Doubly robust difference-in-differences with spatial interference, following Xu (2023, 2026).
What this package does
Standard DiD assumes one unit’s outcome doesn’t depend on another’s treatment. When that’s wrong — a treated municipality affecting its neighbours, a vaccine reducing transmission across the social network — the canonical DiD estimand loses its causal interpretation.

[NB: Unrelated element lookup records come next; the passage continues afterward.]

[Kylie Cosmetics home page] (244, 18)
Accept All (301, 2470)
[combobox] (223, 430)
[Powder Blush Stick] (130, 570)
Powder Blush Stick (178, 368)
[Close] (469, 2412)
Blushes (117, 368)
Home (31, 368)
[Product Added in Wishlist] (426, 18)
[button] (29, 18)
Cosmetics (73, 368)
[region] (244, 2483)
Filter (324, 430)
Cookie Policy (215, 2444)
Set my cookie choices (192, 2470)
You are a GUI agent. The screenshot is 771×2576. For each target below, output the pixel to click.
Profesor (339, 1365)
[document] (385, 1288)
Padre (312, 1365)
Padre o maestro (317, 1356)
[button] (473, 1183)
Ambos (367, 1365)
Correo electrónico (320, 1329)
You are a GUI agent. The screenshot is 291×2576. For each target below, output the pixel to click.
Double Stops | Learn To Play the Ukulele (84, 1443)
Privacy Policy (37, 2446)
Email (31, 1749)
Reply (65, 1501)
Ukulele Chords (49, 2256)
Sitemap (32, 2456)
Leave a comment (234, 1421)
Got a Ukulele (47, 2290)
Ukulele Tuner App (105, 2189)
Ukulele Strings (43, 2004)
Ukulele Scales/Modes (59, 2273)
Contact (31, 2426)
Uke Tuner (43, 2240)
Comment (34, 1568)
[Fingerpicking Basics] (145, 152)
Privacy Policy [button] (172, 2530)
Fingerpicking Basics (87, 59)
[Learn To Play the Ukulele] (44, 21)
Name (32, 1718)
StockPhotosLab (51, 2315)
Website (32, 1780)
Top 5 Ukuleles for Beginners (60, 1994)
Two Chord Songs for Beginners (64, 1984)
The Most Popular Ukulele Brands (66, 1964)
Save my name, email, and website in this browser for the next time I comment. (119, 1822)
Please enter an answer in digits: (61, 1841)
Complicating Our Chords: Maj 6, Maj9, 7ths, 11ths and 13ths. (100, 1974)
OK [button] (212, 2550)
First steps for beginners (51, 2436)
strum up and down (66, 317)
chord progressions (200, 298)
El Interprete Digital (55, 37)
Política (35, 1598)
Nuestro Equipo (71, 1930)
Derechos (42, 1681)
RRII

didint implements the doubly robust estimators of Ruonan Xu:
-
did_int_2x2()— two-period, common-adoption-timing case from Xu (2023). Estimates the direct ATT at a chosen exposure levelg. -
did_int_dynamic()— event study with common adoption timing (Xu 2026, Section I). -
did_int_staggered()— staggered adoption with not-yet-treated comparison groups (Xu 2026, Section II), with joint-IF aggregation across cohort-time cells.
Standard errors come from the empirical influence function. With coords and a cutoff, they are Conley spatial-HAC. An optional trim argument drops units with extreme propensities (Xu 2026 uses 0.01 in the Brazil application).
Documentation & vignettes
Full documentation: https://xiangao.github.io/didint/
| Page | Description |
|---|---|
| Brazil Amazon Priority List | End-to-end replication of Xu (2026) Section III on the public Assunção-McMillan-Murphy-Souza-Rodrigues archive |
did_int_2x2() |
2x2 base case (Xu 2023) |
did_int_dynamic() |
Dynamic event study (Xu 2026 §I) |
did_int_staggered() |
Staggered adoption with joint-IF aggregation (Xu 2026 §II) |
| Reference index | All functions on one page |
A Julia port with identical estimators is at DidInterference.jl (docs: https://xiangao.github.io/DidInterference.jl/).
References
- Xu, Ruonan (2023). “Difference-in-Differences with Interference.” arXiv:2306.12003.
- Xu, Ruonan (2026). “Dynamic Difference-in-Differences with Interference.” AEA Papers and Proceedings 116: 58–63.